=== Provided material ===
[START]

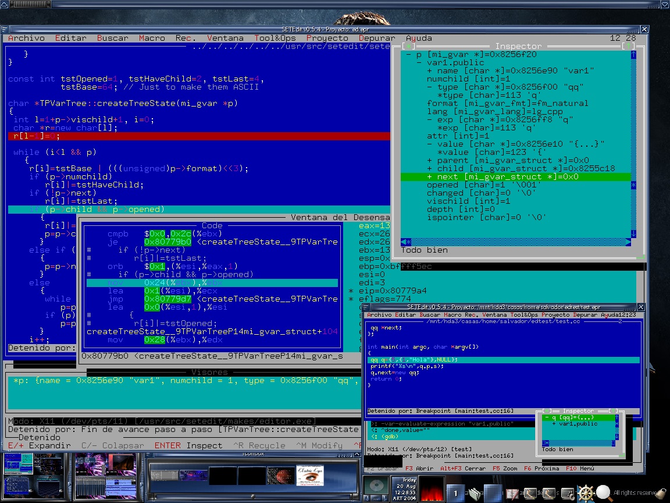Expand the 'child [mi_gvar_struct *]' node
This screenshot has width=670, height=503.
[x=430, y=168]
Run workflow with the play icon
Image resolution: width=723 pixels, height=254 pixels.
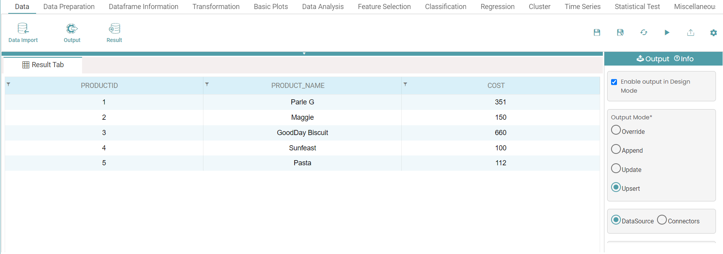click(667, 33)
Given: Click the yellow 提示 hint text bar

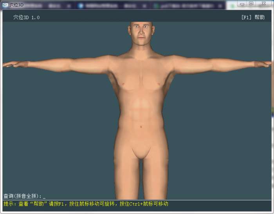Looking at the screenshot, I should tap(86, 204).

[END]
[START]

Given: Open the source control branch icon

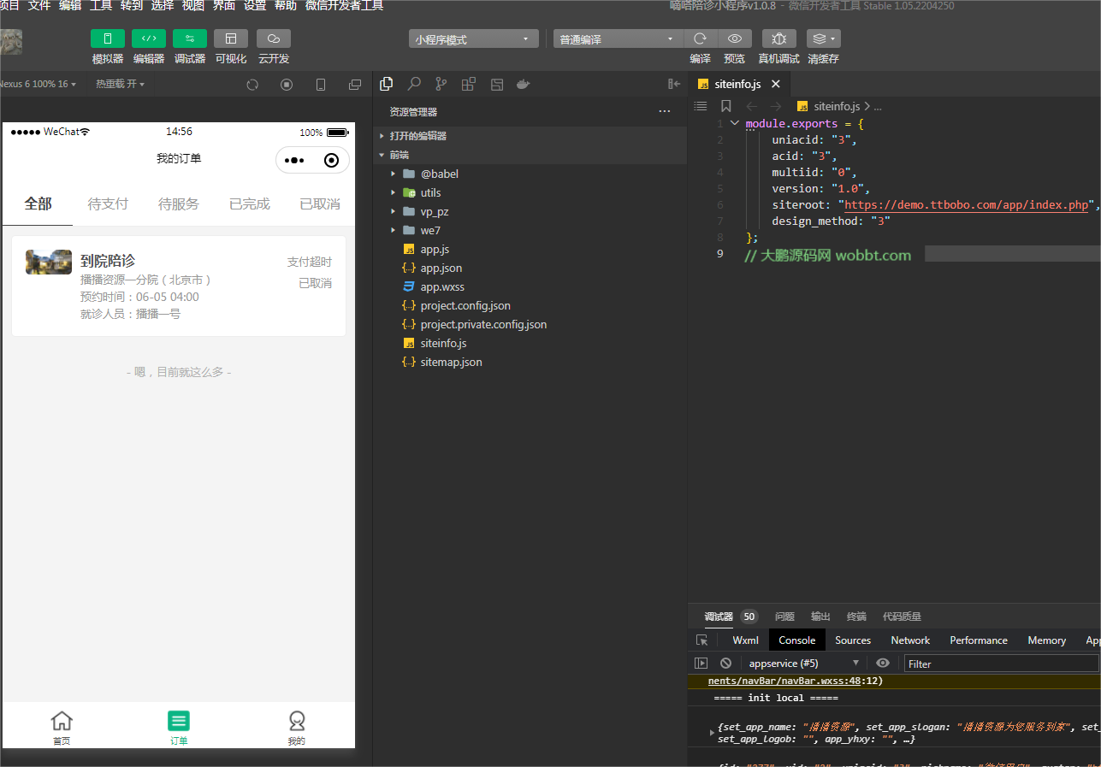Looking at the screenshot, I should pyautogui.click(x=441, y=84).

[END]
[START]

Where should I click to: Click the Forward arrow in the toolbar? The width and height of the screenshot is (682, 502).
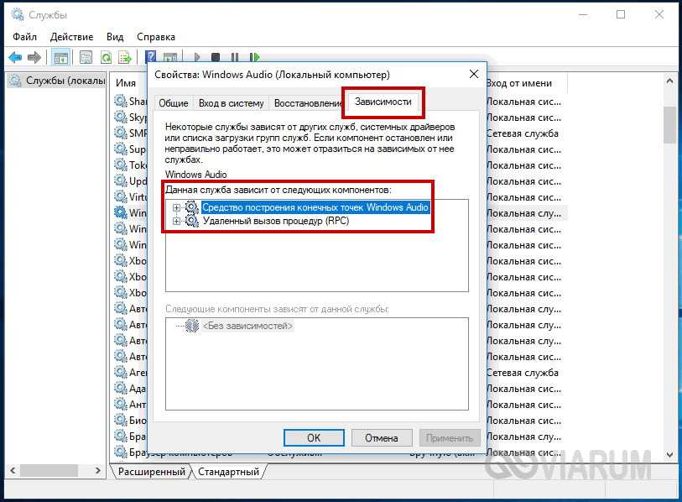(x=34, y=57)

[END]

=== To do ===
Please locate every line in the material above that contains the string "icon" and copy each of those lines out. Uppercase and lowercase count as different.

=== Reply to the task ===
Run workflow with the play icon
Given: Open the source control branch icon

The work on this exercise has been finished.